▶ _What you should do_: Show each line of the data below in which "will" occurs.

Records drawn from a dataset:
········

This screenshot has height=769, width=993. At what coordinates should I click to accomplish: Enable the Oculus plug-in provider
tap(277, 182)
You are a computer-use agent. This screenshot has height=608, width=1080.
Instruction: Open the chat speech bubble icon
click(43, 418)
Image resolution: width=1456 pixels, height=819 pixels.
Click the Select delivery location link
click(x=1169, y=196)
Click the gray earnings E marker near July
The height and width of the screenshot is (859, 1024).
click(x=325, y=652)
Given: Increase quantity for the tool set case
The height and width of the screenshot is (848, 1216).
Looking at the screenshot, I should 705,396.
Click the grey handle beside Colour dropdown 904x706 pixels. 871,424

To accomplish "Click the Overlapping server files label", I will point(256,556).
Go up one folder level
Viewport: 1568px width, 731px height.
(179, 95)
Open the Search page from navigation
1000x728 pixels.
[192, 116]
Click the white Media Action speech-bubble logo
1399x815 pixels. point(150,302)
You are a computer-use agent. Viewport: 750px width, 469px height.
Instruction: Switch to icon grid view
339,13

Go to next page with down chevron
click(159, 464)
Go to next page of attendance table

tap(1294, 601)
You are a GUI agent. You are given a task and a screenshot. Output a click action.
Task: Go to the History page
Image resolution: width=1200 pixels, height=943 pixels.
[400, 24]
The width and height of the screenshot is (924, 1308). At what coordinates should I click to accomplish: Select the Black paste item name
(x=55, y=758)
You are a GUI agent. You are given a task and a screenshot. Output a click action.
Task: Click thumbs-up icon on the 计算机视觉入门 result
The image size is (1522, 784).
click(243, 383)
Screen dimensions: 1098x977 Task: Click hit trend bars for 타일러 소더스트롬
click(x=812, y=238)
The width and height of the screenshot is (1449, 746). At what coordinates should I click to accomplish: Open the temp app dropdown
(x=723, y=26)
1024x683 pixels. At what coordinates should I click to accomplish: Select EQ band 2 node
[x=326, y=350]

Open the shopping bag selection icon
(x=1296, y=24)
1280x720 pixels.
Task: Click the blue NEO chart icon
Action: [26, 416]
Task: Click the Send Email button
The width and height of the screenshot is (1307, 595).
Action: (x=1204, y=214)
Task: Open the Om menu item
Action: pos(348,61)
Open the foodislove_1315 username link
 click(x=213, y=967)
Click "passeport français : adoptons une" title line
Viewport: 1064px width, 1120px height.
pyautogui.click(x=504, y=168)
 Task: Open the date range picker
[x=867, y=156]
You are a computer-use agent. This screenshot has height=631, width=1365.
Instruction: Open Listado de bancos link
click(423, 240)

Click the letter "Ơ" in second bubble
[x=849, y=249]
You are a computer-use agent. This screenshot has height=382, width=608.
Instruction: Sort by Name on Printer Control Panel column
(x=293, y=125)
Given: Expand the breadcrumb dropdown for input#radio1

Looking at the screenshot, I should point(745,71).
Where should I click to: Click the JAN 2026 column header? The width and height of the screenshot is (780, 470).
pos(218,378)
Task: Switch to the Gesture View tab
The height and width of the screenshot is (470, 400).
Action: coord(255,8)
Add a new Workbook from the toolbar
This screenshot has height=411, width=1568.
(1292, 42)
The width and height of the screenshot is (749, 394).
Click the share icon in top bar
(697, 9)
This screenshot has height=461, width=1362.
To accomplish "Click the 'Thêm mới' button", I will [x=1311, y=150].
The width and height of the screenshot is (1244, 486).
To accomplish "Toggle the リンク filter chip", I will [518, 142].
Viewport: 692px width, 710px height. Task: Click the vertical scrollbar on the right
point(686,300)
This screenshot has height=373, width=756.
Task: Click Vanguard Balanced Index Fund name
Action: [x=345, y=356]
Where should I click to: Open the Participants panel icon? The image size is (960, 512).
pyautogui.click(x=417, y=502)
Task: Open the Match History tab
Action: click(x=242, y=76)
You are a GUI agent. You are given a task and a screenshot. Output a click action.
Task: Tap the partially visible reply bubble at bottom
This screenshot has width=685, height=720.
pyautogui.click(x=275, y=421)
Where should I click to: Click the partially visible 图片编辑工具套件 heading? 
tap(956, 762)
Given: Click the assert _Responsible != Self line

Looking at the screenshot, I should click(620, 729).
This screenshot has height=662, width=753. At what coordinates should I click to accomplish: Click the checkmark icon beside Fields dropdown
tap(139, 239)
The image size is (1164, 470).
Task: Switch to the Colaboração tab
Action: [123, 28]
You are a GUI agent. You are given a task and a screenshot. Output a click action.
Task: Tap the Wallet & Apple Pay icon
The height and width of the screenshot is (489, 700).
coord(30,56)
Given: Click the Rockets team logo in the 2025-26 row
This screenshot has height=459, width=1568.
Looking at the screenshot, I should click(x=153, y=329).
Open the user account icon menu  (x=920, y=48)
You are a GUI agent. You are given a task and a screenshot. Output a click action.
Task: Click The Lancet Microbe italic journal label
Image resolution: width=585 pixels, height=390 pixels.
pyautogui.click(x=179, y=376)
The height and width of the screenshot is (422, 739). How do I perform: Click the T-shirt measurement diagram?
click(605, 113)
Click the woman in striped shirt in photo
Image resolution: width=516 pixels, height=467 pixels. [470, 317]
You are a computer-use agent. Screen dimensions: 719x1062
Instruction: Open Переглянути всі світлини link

········

▶ _Response to the exercise_:
To accomplish "Click the Overlapping server files label", I will point(256,556).
To accomplish "Click the 'Thêm mới' button", I will [x=1311, y=150].
To accomplish "Toggle the リンク filter chip", I will [518, 142].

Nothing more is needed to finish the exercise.